= Matt Pinto =

American sportscaster

Matt Pinto is a veteran NBA play-by-play announcer who has been with the Oklahoma City Thunder since 2007.

From 1990 to 1997, Pinto was the radio play-by-play voice of the NBA's Charlotte Hornets, where he was recognized in 1992 as the Premier Sportscaster in North Carolina by the Charlotte Observer. Pinto was also the television play-by-play voice of University of North Carolina-Charlotte basketball games.

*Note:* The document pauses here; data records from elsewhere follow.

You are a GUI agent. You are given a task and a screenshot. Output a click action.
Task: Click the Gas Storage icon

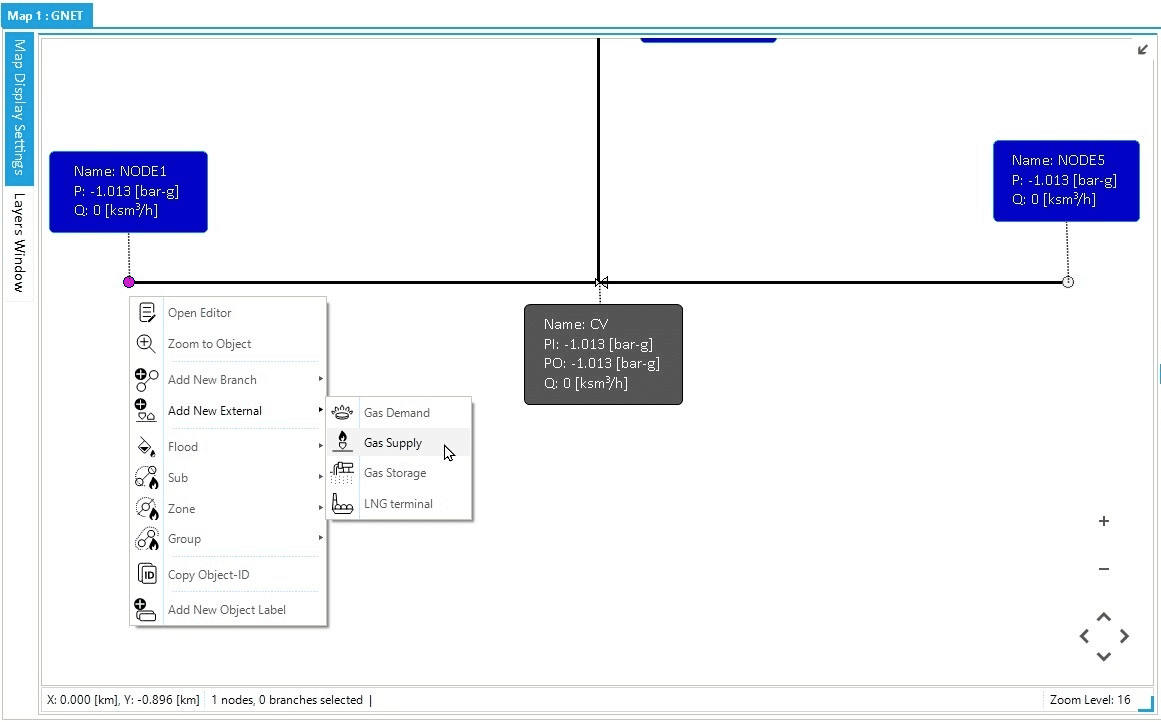[x=342, y=473]
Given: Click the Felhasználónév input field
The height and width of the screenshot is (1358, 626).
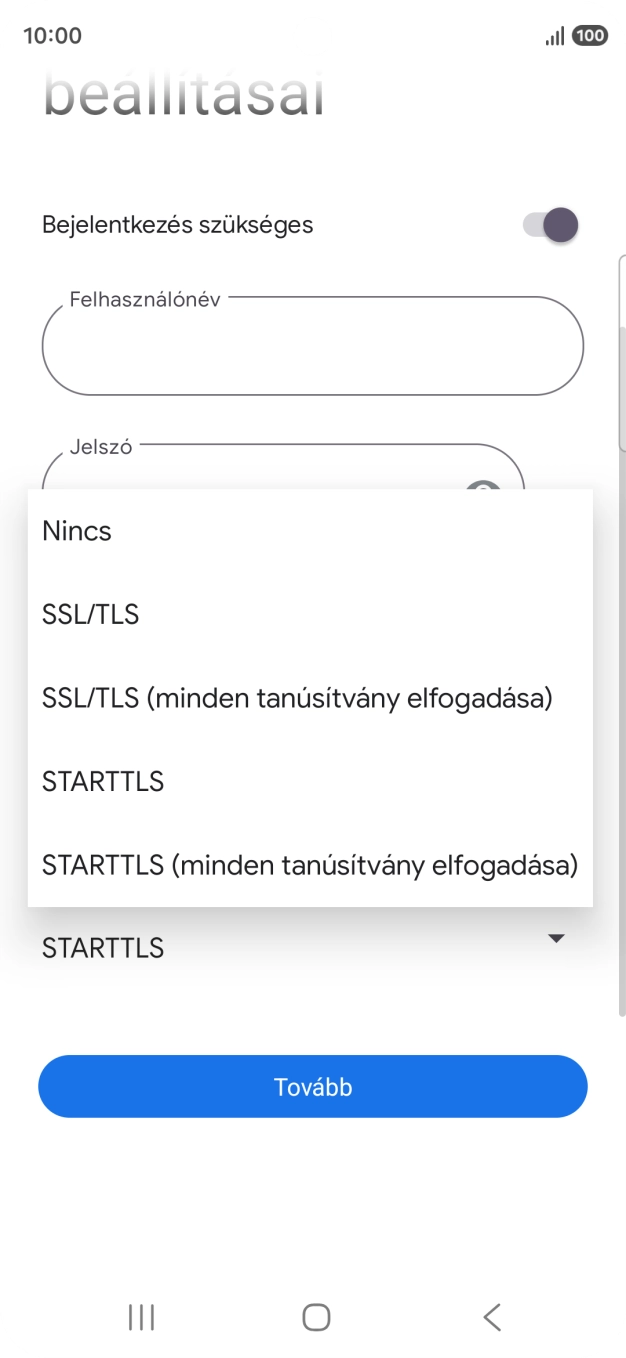Looking at the screenshot, I should (313, 345).
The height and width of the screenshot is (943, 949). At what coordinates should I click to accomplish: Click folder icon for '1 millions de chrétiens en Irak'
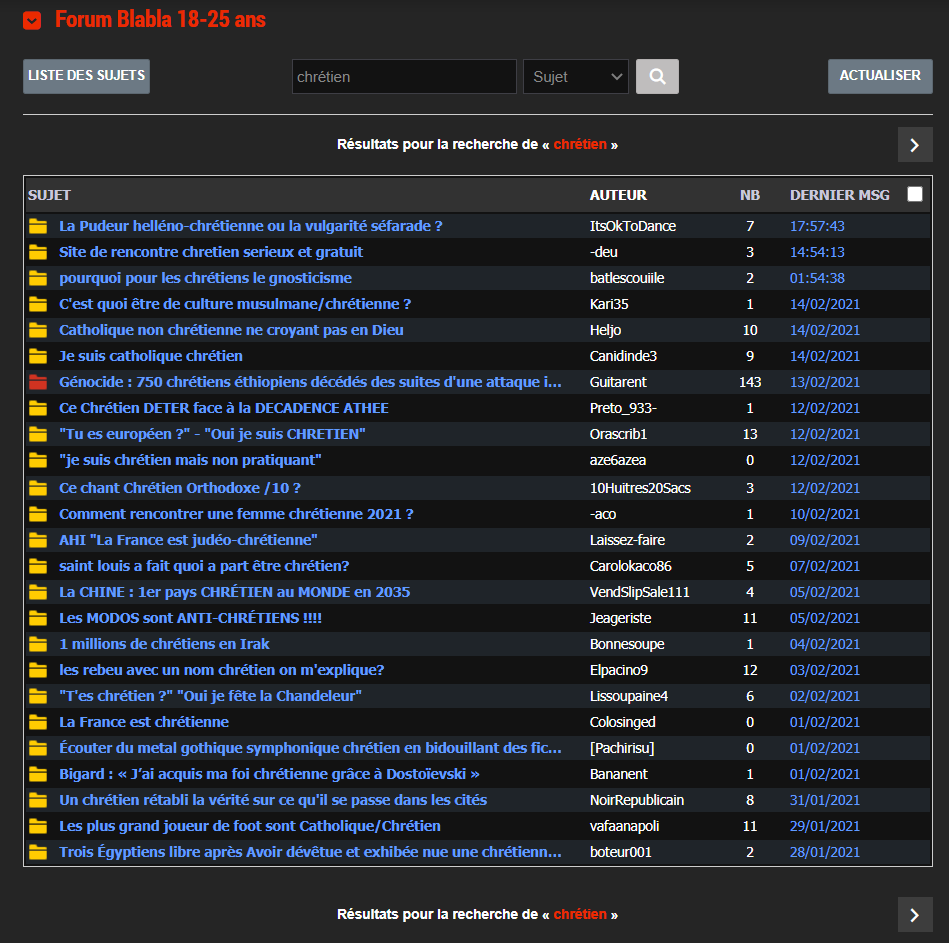[x=38, y=644]
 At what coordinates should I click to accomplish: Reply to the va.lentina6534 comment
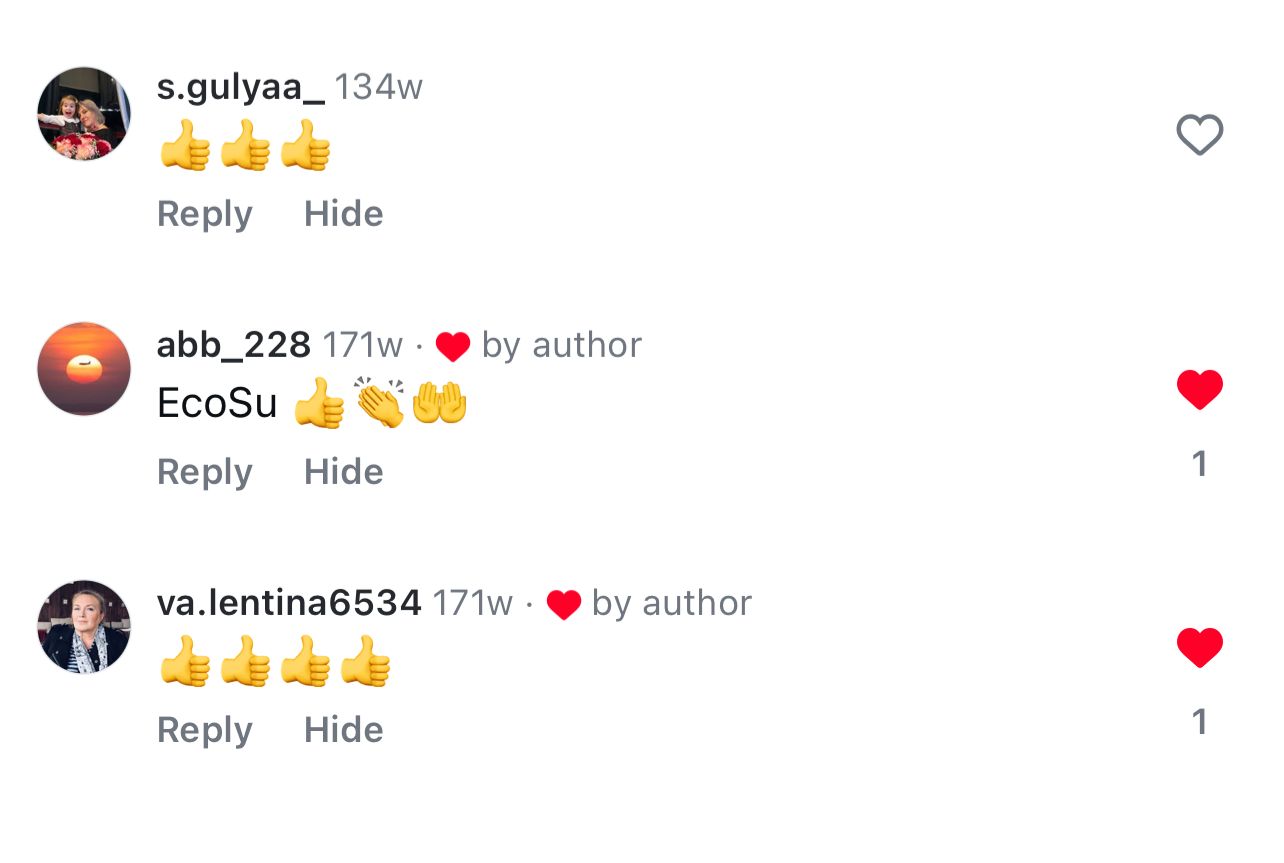coord(204,730)
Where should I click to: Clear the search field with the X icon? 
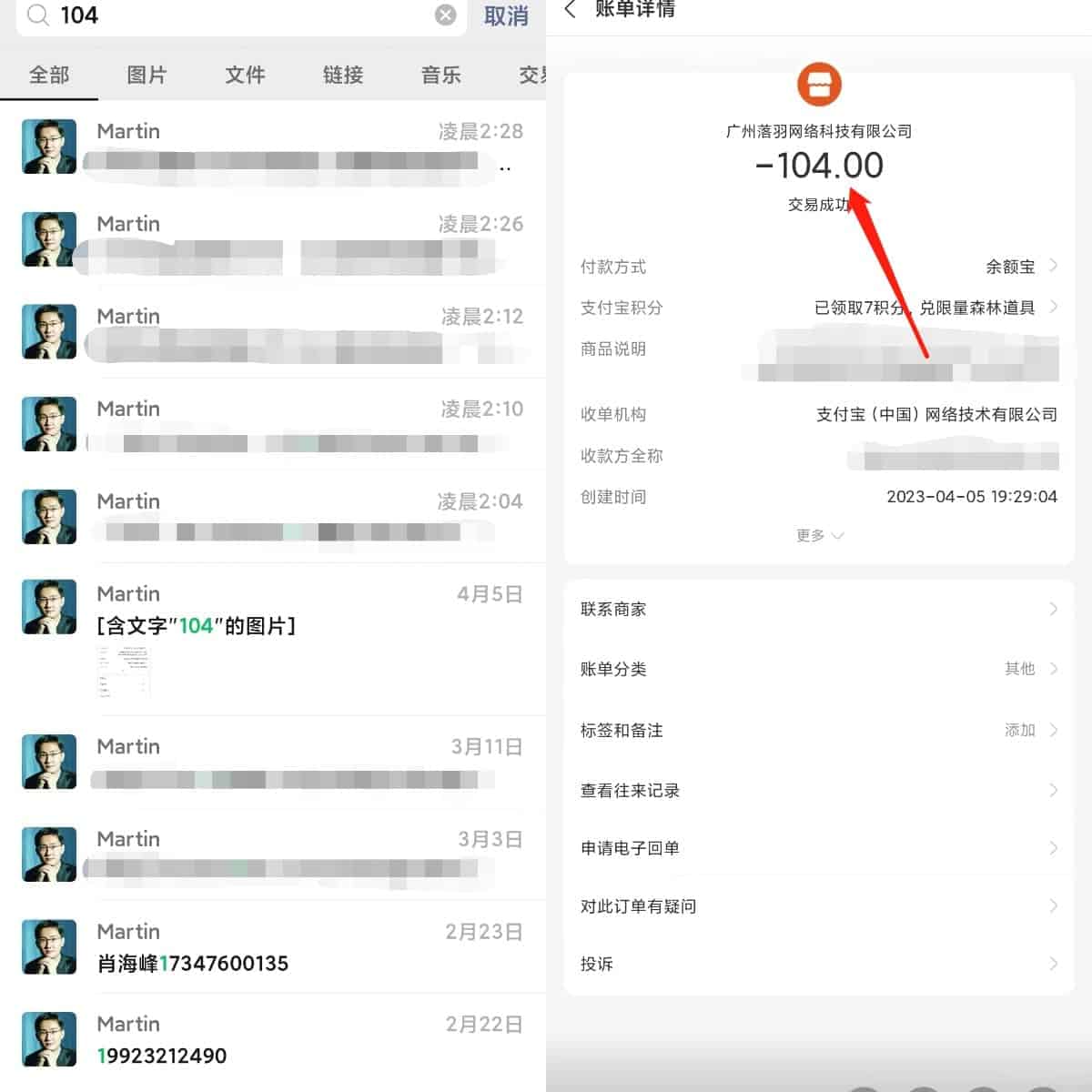(x=445, y=15)
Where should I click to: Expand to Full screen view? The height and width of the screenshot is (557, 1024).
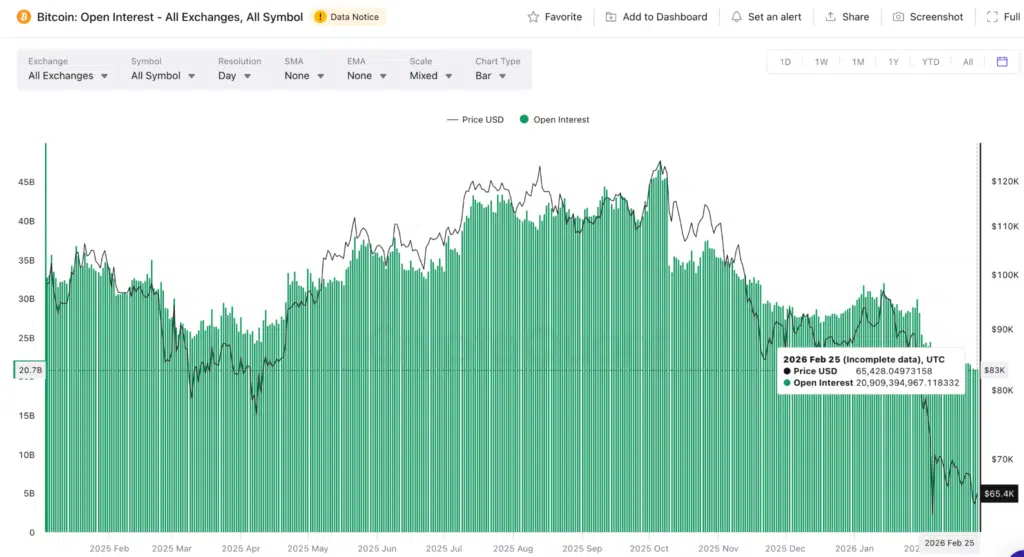tap(1003, 17)
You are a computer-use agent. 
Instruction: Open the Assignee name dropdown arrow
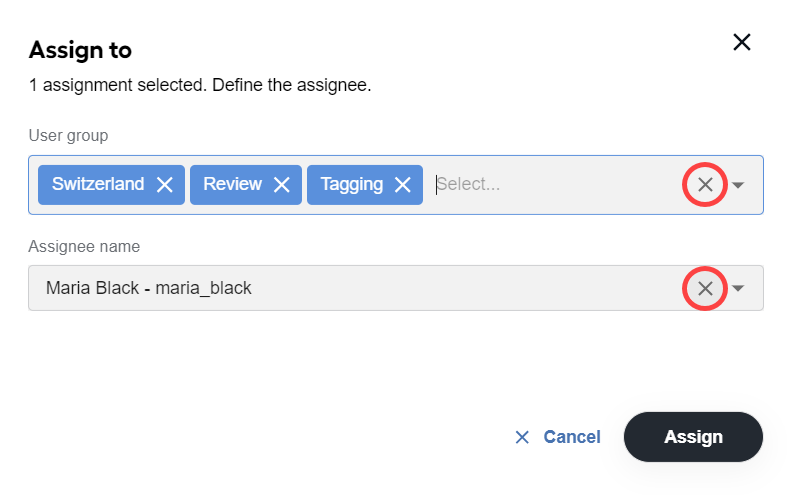tap(738, 288)
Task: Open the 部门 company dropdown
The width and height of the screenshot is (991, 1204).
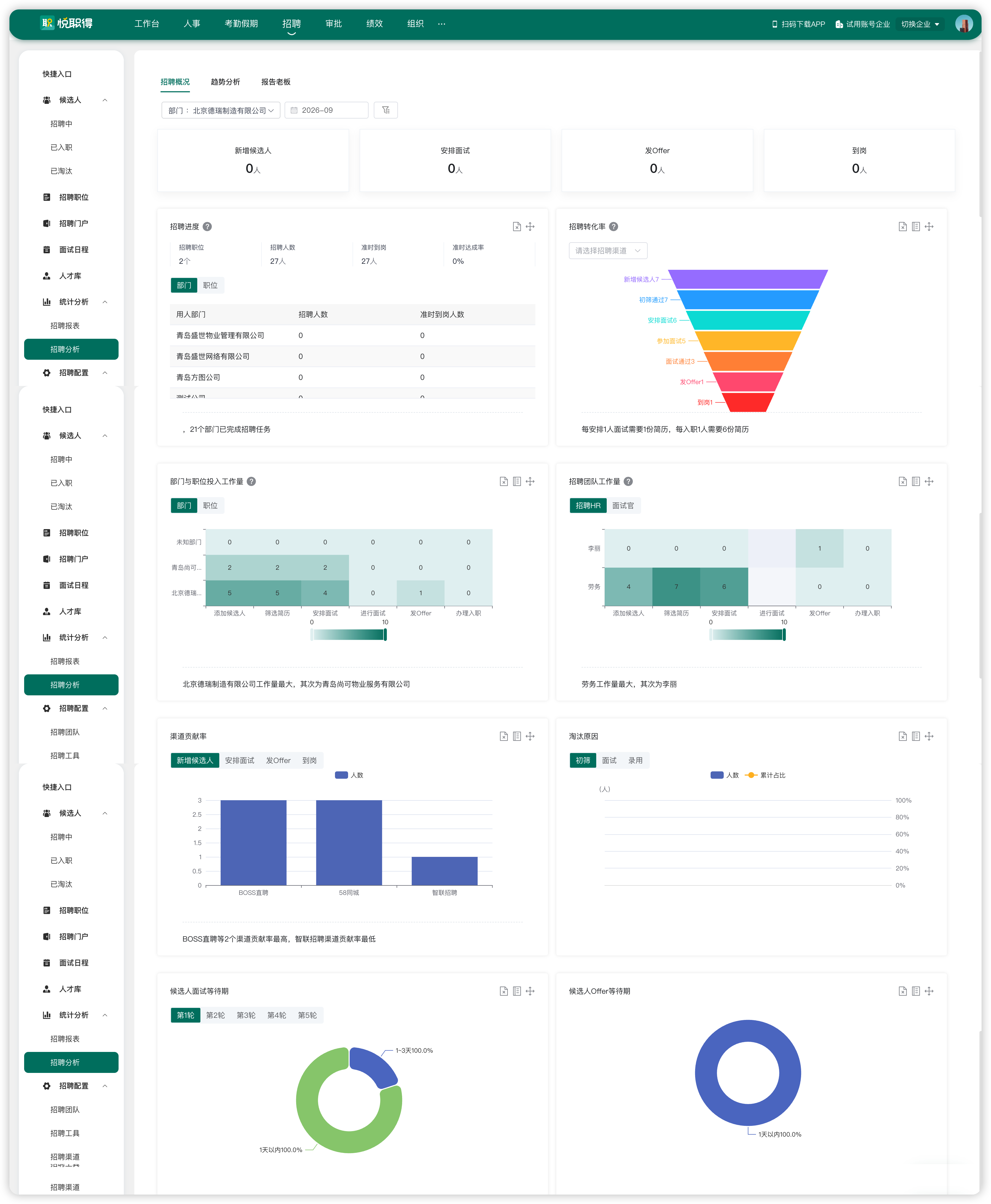Action: point(221,110)
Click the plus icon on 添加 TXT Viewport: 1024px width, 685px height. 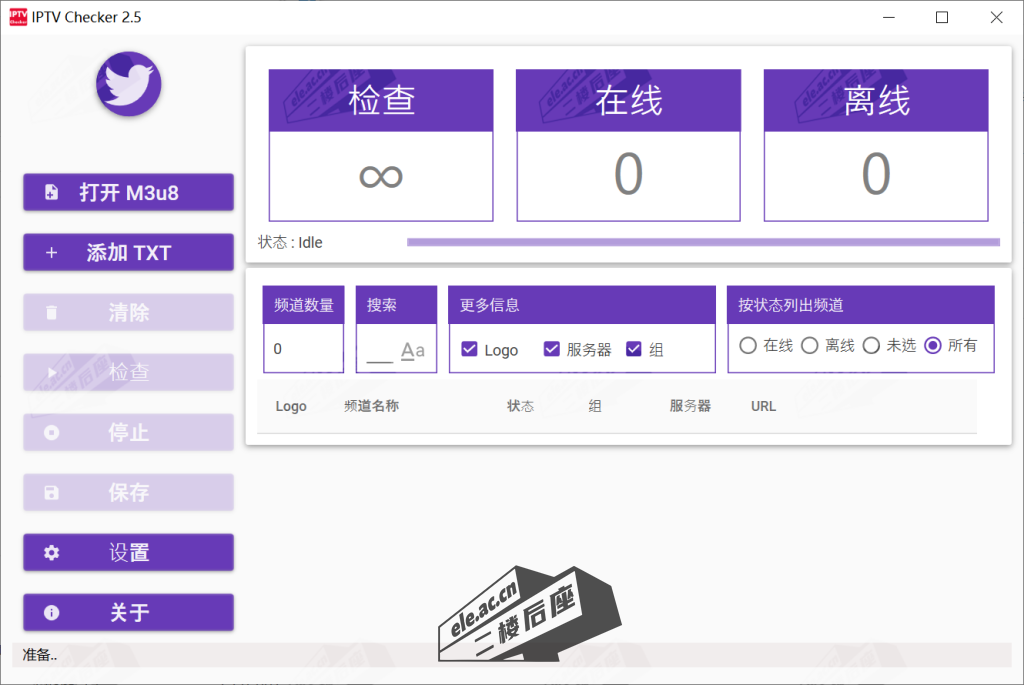(52, 253)
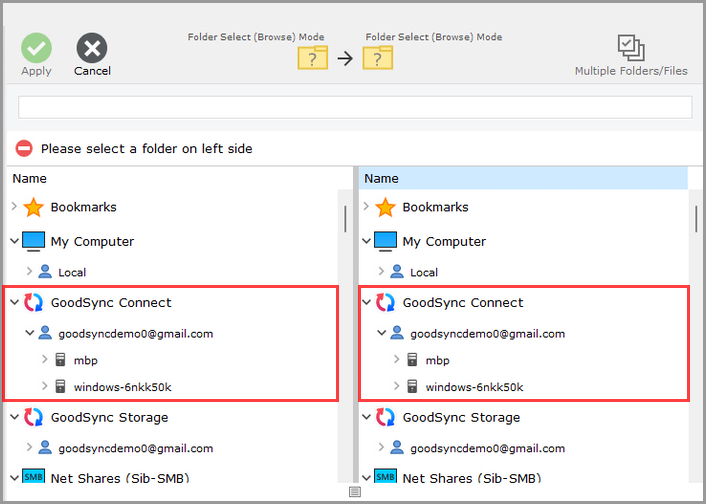The height and width of the screenshot is (504, 706).
Task: Select GoodSync Connect icon in right pane
Action: pos(385,303)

From 1997 to 2005, Pinto was on the Dallas Mavericks’ broadcast team, serving as the radio play-by-play voice from 1997 to 2001 and the television voice from 2001 to 2005. He also served as the play-by-play announcer of the NCAA Division I-AA regional game of the week for The Football Network. In 1997, Pinto was named best play-by-play announcer for the state of Texas by the Associated Press.

Pinto served as the radio voice of the Los Angeles Clippers for two seasons before joining the Seattle SuperSonics broadcasting team. He remained with the franchise when it became the Oklahoma City Thunder.

Before joining the NBA ranks, Pinto worked in the sports broadcasting field in Honolulu, Boston, Los Angeles and Amarillo, Texas.

He has also served as the radio voice of University of Hawaiʻi men's sports, Boston College basketball, Brown University football, Hawaii Islanders and Pawtucket Red Sox AAA baseball. He also served as television sports anchor on CBS-TV affiliate KGMB-TV in Honolulu, Hawaii, for three years.

A graduate of San Dieguito High School in Encinitas, Pinto also served as the play-by-play voice for UCLA women's basketball in 1984.